:: Problem to work on ::
Each entry in the block below needs to be copied out exactly.

:: Available data ::
········

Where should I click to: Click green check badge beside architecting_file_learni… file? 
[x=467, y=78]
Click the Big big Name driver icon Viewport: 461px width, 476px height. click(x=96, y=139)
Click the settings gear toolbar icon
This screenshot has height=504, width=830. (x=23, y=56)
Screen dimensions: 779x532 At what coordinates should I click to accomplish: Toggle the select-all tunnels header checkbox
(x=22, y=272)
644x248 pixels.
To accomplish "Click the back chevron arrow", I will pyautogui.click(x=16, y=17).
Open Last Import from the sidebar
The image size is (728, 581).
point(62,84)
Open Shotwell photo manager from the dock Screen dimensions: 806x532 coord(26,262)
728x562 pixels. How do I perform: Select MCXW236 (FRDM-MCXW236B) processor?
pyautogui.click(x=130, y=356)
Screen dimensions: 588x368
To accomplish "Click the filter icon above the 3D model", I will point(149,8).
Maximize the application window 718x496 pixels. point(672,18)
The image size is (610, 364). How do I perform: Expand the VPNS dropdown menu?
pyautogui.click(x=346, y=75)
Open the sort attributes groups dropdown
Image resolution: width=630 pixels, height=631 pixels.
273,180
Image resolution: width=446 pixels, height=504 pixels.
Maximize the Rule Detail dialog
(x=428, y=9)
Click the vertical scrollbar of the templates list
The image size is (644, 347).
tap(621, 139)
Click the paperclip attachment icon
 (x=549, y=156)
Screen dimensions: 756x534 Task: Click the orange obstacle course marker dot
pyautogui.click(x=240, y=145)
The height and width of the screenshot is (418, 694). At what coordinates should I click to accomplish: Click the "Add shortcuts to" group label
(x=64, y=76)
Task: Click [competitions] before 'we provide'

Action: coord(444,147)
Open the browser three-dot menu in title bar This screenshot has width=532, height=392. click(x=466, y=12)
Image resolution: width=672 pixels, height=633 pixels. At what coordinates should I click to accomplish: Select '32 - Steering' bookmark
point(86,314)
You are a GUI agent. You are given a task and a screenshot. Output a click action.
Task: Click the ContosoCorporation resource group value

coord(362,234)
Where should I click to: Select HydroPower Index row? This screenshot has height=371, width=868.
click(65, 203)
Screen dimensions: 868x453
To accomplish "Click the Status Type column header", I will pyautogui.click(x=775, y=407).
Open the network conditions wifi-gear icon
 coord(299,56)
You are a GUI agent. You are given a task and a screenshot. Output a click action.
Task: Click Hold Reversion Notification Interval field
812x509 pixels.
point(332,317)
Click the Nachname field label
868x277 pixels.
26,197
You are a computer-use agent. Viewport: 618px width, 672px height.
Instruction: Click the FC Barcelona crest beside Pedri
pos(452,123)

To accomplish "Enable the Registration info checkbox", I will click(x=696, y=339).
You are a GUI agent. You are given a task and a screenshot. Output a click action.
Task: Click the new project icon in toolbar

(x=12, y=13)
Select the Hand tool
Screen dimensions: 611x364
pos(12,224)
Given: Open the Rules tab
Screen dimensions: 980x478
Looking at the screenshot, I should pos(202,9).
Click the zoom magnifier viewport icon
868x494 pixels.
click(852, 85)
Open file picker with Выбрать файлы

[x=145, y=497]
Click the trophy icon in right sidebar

········

:: Exercise result ::
Where should I click to: Click green check badge beside architecting_file_learni… file? 
[x=467, y=78]
Click the Big big Name driver icon Viewport: 461px width, 476px height. click(x=96, y=139)
Click the settings gear toolbar icon
This screenshot has height=504, width=830. (x=23, y=56)
Screen dimensions: 779x532 At what coordinates should I click to accomplish: Toggle the select-all tunnels header checkbox
(x=22, y=272)
644x248 pixels.
To accomplish "Click the back chevron arrow", I will pyautogui.click(x=16, y=17).
Open Last Import from the sidebar
The image size is (728, 581).
point(62,84)
Open Shotwell photo manager from the dock Screen dimensions: 806x532 coord(26,262)
728x562 pixels. How do I perform: Select MCXW236 (FRDM-MCXW236B) processor?
pyautogui.click(x=130, y=356)
Screen dimensions: 588x368
To accomplish "Click the filter icon above the 3D model", I will point(149,8).
Maximize the application window 718x496 pixels. point(672,18)
The image size is (610, 364). How do I perform: Expand the VPNS dropdown menu?
pyautogui.click(x=346, y=75)
Open the sort attributes groups dropdown
Image resolution: width=630 pixels, height=631 pixels.
273,180
Image resolution: width=446 pixels, height=504 pixels.
Maximize the Rule Detail dialog
(x=428, y=9)
Click the vertical scrollbar of the templates list
The image size is (644, 347).
tap(621, 139)
Click the paperclip attachment icon
 (x=549, y=156)
Screen dimensions: 756x534 Task: Click the orange obstacle course marker dot
pyautogui.click(x=240, y=145)
The height and width of the screenshot is (418, 694). At what coordinates should I click to accomplish: Click the "Add shortcuts to" group label
(x=64, y=76)
Task: Click [competitions] before 'we provide'

Action: coord(444,147)
Open the browser three-dot menu in title bar This screenshot has width=532, height=392. click(x=466, y=12)
Image resolution: width=672 pixels, height=633 pixels. At what coordinates should I click to accomplish: Select '32 - Steering' bookmark
point(86,314)
You are a GUI agent. You are given a task and a screenshot. Output a click action.
Task: Click the ContosoCorporation resource group value

coord(362,234)
Where should I click to: Select HydroPower Index row? This screenshot has height=371, width=868.
click(65, 203)
Screen dimensions: 868x453
To accomplish "Click the Status Type column header", I will pyautogui.click(x=775, y=407).
Open the network conditions wifi-gear icon
 coord(299,56)
You are a GUI agent. You are given a task and a screenshot. Output a click action.
Task: Click Hold Reversion Notification Interval field
812x509 pixels.
point(332,317)
Click the Nachname field label
868x277 pixels.
26,197
You are a computer-use agent. Viewport: 618px width, 672px height.
Instruction: Click the FC Barcelona crest beside Pedri
pos(452,123)

To accomplish "Enable the Registration info checkbox", I will click(x=696, y=339).
You are a GUI agent. You are given a task and a screenshot. Output a click action.
Task: Click the new project icon in toolbar

(x=12, y=13)
Select the Hand tool
Screen dimensions: 611x364
pos(12,224)
Given: Open the Rules tab
Screen dimensions: 980x478
Looking at the screenshot, I should pos(202,9).
Click the zoom magnifier viewport icon
868x494 pixels.
click(852, 85)
Open file picker with Выбрать файлы

[x=145, y=497]
Click the trophy icon in right sidebar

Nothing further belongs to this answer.